(How to complete this task): Please write each record out again word for word.

(Records to process):
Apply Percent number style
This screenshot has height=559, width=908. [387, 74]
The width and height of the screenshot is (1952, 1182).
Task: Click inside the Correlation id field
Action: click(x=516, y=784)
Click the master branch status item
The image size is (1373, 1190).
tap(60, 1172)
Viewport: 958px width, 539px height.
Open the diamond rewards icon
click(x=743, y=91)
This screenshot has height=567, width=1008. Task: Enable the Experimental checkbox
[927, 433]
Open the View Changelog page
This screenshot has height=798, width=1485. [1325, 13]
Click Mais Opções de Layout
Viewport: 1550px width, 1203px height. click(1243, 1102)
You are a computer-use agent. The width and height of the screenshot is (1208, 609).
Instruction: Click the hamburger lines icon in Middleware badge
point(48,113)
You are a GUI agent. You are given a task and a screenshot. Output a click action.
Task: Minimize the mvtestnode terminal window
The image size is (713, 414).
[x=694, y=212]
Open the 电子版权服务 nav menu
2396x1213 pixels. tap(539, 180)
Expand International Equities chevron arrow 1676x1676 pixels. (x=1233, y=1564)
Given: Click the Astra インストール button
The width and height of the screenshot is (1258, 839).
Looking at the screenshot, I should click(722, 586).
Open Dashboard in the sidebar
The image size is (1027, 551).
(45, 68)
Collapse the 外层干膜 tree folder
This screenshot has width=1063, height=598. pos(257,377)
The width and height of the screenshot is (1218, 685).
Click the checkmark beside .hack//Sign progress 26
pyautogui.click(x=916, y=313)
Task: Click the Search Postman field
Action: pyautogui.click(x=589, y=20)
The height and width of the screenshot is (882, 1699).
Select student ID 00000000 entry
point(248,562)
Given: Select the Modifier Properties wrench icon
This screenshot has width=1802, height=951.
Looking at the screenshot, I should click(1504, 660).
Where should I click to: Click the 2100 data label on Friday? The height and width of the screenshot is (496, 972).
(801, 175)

(Exercise solution):
Apply Percent number style
This screenshot has height=559, width=908. [387, 74]
The width and height of the screenshot is (1952, 1182).
Task: Click inside the Correlation id field
Action: click(x=516, y=784)
Click the master branch status item
The image size is (1373, 1190).
tap(60, 1172)
Viewport: 958px width, 539px height.
Open the diamond rewards icon
click(x=743, y=91)
This screenshot has height=567, width=1008. Task: Enable the Experimental checkbox
[927, 433]
Open the View Changelog page
This screenshot has height=798, width=1485. [1325, 13]
Click Mais Opções de Layout
Viewport: 1550px width, 1203px height. click(1243, 1102)
You are a computer-use agent. The width and height of the screenshot is (1208, 609).
Instruction: Click the hamburger lines icon in Middleware badge
point(48,113)
You are a GUI agent. You are given a task and a screenshot. Output a click action.
Task: Minimize the mvtestnode terminal window
The image size is (713, 414).
[x=694, y=212]
Open the 电子版权服务 nav menu
2396x1213 pixels. tap(539, 180)
Expand International Equities chevron arrow 1676x1676 pixels. (x=1233, y=1564)
Given: Click the Astra インストール button
The width and height of the screenshot is (1258, 839).
Looking at the screenshot, I should click(722, 586).
Open Dashboard in the sidebar
The image size is (1027, 551).
(45, 68)
Collapse the 外层干膜 tree folder
This screenshot has width=1063, height=598. pos(257,377)
The width and height of the screenshot is (1218, 685).
Click the checkmark beside .hack//Sign progress 26
pyautogui.click(x=916, y=313)
Task: Click the Search Postman field
Action: pyautogui.click(x=589, y=20)
The height and width of the screenshot is (882, 1699).
Select student ID 00000000 entry
point(248,562)
Given: Select the Modifier Properties wrench icon
This screenshot has width=1802, height=951.
Looking at the screenshot, I should click(1504, 660).
Where should I click to: Click the 2100 data label on Friday? The height and width of the screenshot is (496, 972).
(801, 175)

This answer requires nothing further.